> [Exercise instructions]
In the data below, find the line containing "Where should I" and the line containing "1344x896 pixels.", then reproduce them and every line between, exactly. Omit pictures.

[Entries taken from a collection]
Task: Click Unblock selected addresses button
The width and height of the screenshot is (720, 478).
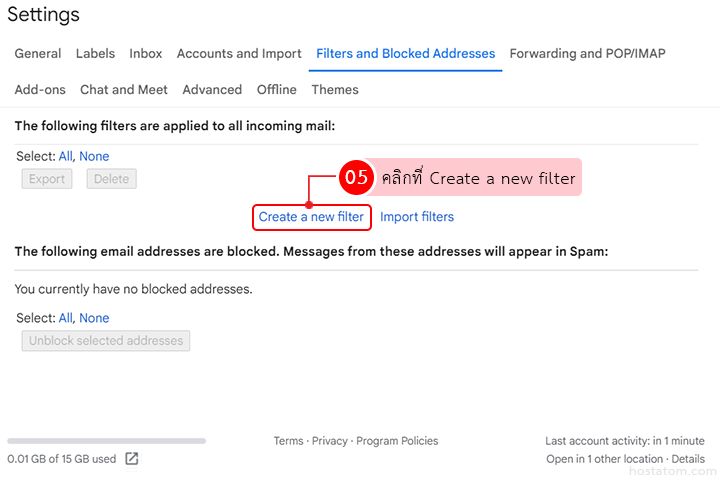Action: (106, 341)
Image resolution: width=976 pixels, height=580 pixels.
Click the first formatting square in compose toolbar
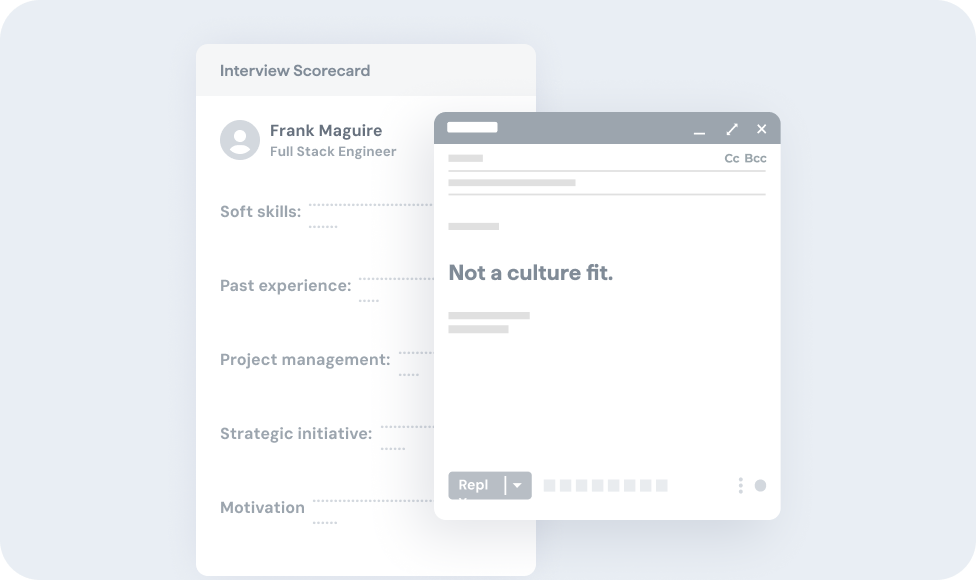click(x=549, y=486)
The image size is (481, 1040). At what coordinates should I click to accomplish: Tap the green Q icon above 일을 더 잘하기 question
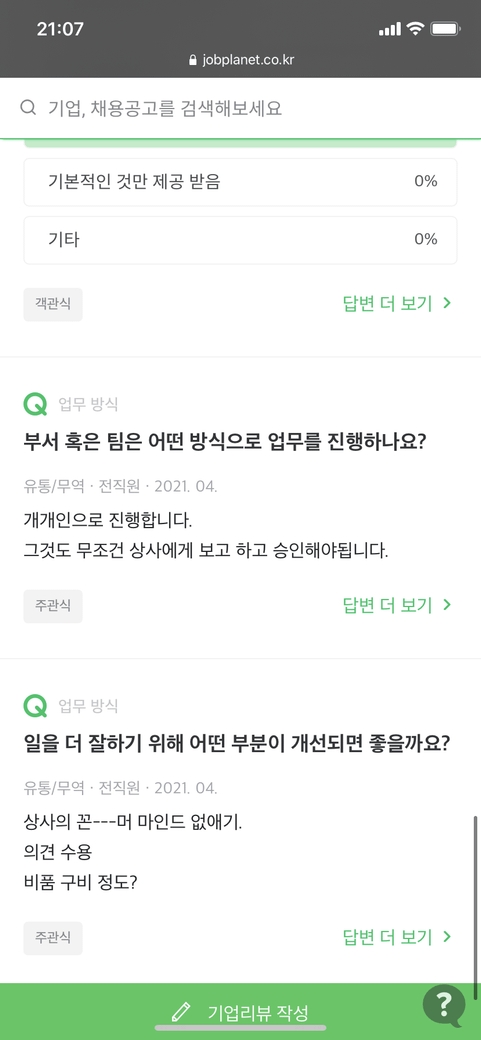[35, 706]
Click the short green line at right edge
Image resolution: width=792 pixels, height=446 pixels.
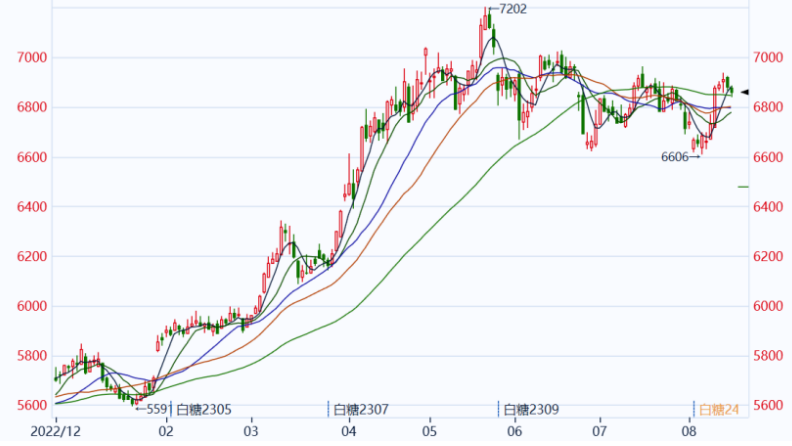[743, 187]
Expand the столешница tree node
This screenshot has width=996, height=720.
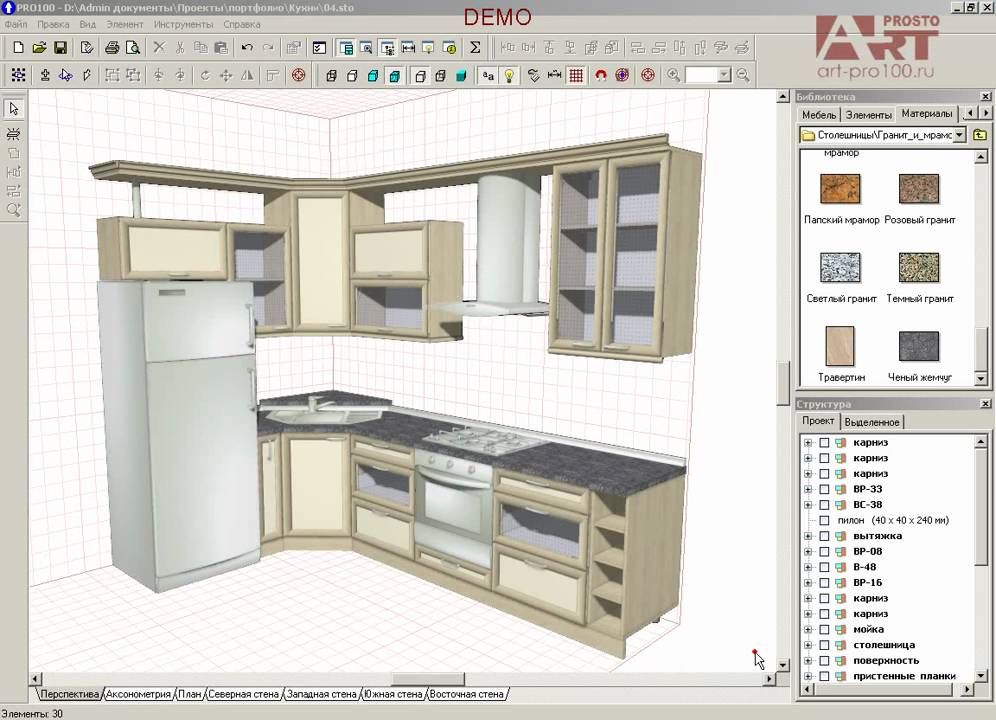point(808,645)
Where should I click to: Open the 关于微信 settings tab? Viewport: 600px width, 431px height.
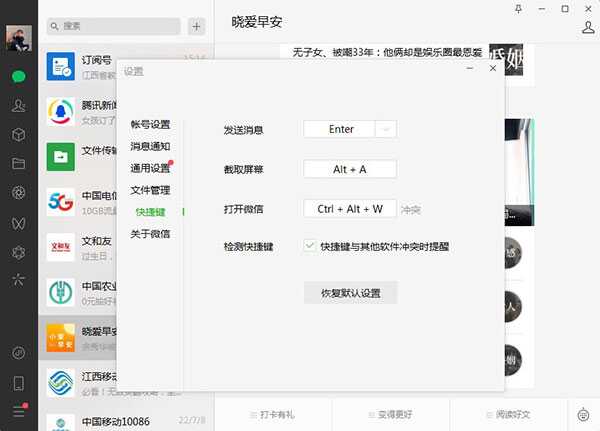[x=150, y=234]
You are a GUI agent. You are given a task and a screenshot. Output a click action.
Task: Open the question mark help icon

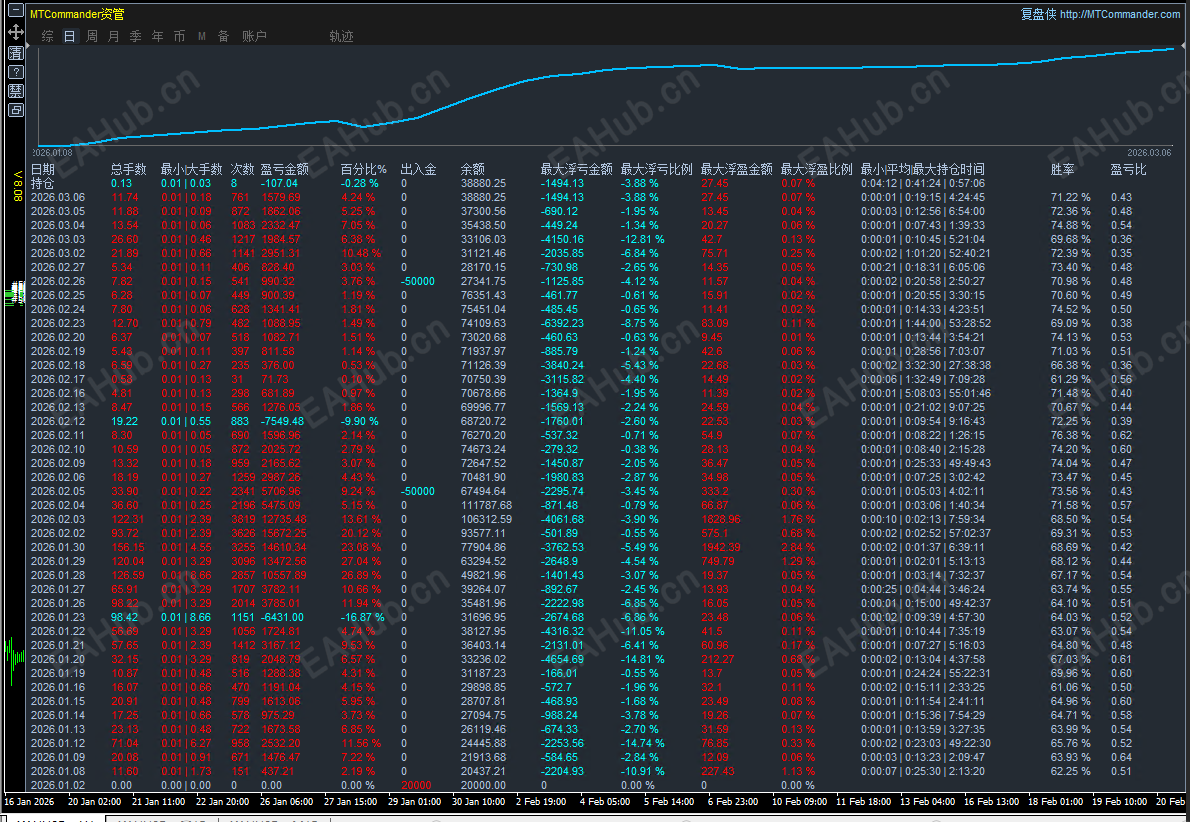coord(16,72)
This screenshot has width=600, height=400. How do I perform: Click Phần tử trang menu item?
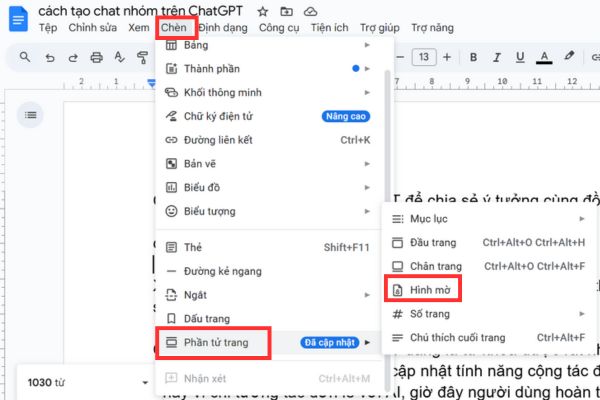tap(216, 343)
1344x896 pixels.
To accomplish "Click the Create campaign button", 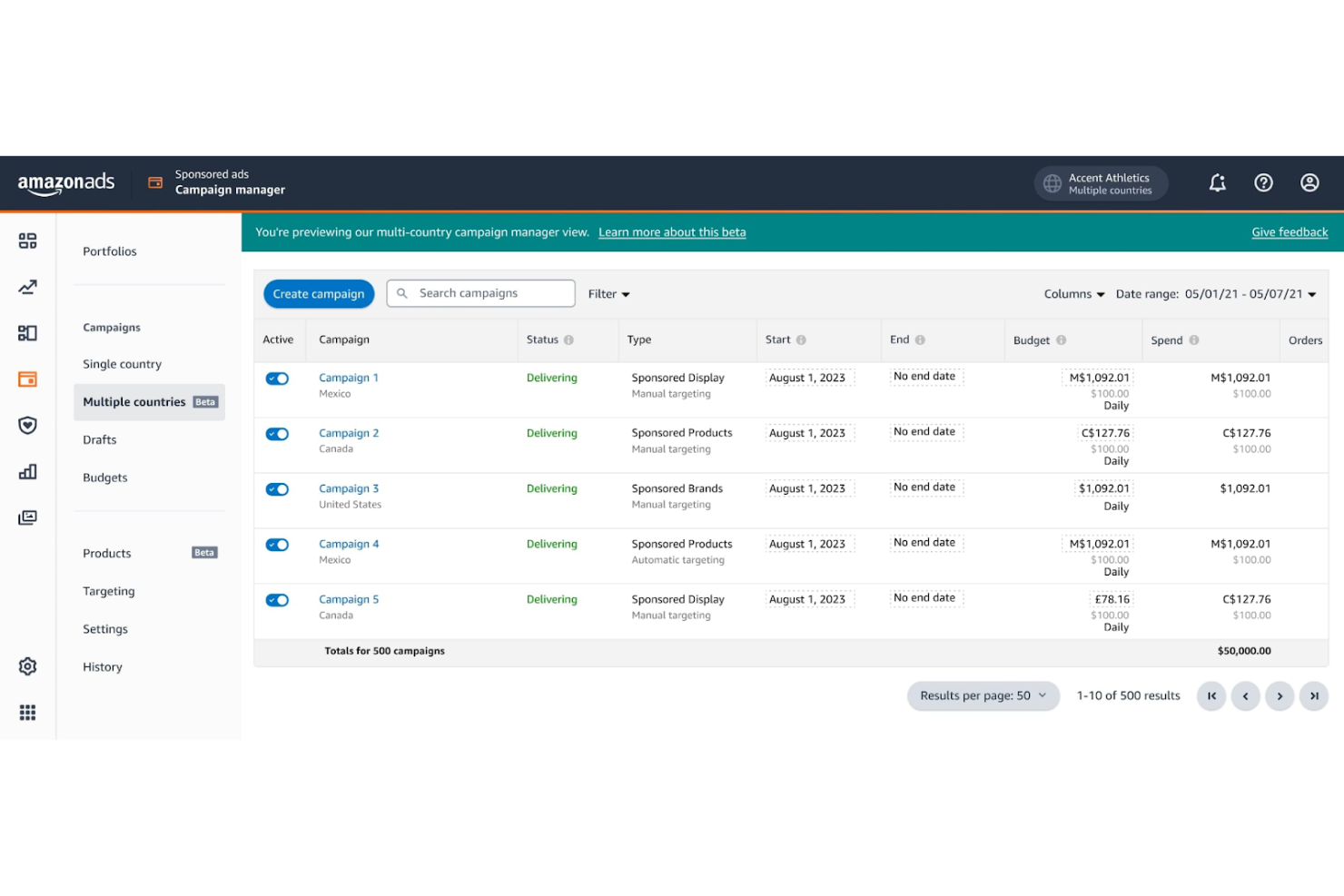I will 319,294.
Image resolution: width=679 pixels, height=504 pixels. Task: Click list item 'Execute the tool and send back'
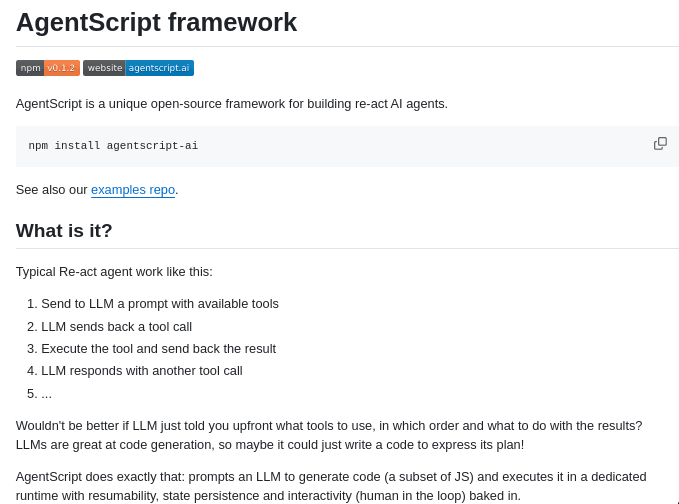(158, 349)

> [Exercise solution]
Where should I click to: Open the 关于微信 settings tab? Viewport: 600px width, 431px height.
[x=150, y=234]
You are a GUI agent. You are given a task and a screenshot. Output a click action.
Task: Open the question mark help icon

coord(16,72)
This screenshot has width=600, height=400. How do I perform: Click Phần tử trang menu item?
tap(216, 343)
1344x896 pixels.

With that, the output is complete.